====== PASSAGE FOR REVIEW
Welcoming the stranger

By Alan Bodnar Ph.D.
June 1st, 2017

In recent weeks, small signs have been springing up on the lawns of our little town, refreshingly different from the usual appeals to vote for political candidates or issues facing the community.

The message in Spanish, English, and Arabic says simply, “No matter where you are from, you’re welcome in our neighborhood.” Anyone can say you are welcome, but making you actually feel welcome is something else again. Yet it’s heartening to see that the effort is underway even as decisions made at higher levels of government are restricting access to our country to millions of refugees and others who happen to come from the wrong parts of the world.

In this post 9-11 era, the spread of terrorism brings issues of safety and security to the forefront and the challenge is always one of balancing hospitality with caution, welcome with wariness.

For those of us who think we have gone too far in the direction of exclusion, the new community welcome signs are striking just the right note, the opening chord of an ancient tune.

Kevin O’Gorman, in a chapter in “Hospitality: A Social Lens,” edited by Lashley, Lynch, and Morrison (2007), traces the issue of welcoming the stranger to references in the Ancient Near East Texts, dating back to about 3500 B.C.. The references are as old as the history of writing itself and are generally thought to be contemporaneous with the Old Testament. These texts emphasize the duty of welcoming the stranger as well as the benefits to the household and to the immortal soul of the host who pleases the gods through his acts of hospitality.
============
====== DATA SECTION
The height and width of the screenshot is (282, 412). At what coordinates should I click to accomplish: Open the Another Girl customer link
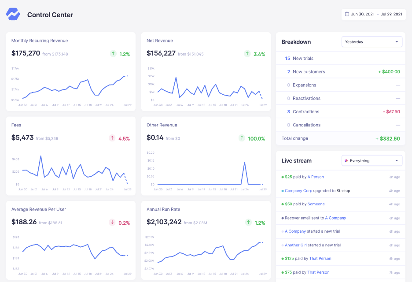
============
• [COMPLETE THE FOLLOWING]:
a: According to the essay on welcoming the stranger, in which three languages is the message on the lawn signs written?
b: Please retype the section of the essay on welcoming the stranger that starts at the words "The message in" and ends after the words "welcome with wariness.".

• [RESPONSES FOR EACH TASK]:
a: Spanish, English, and Arabic.

b:
The message in Spanish, English, and Arabic says simply, “No matter where you are from, you’re welcome in our neighborhood.” Anyone can say you are welcome, but making you actually feel welcome is something else again. Yet it’s heartening to see that the effort is underway even as decisions made at higher levels of government are restricting access to our country to millions of refugees and others who happen to come from the wrong parts of the world.

In this post 9-11 era, the spread of terrorism brings issues of safety and security to the forefront and the challenge is always one of balancing hospitality with caution, welcome with wariness.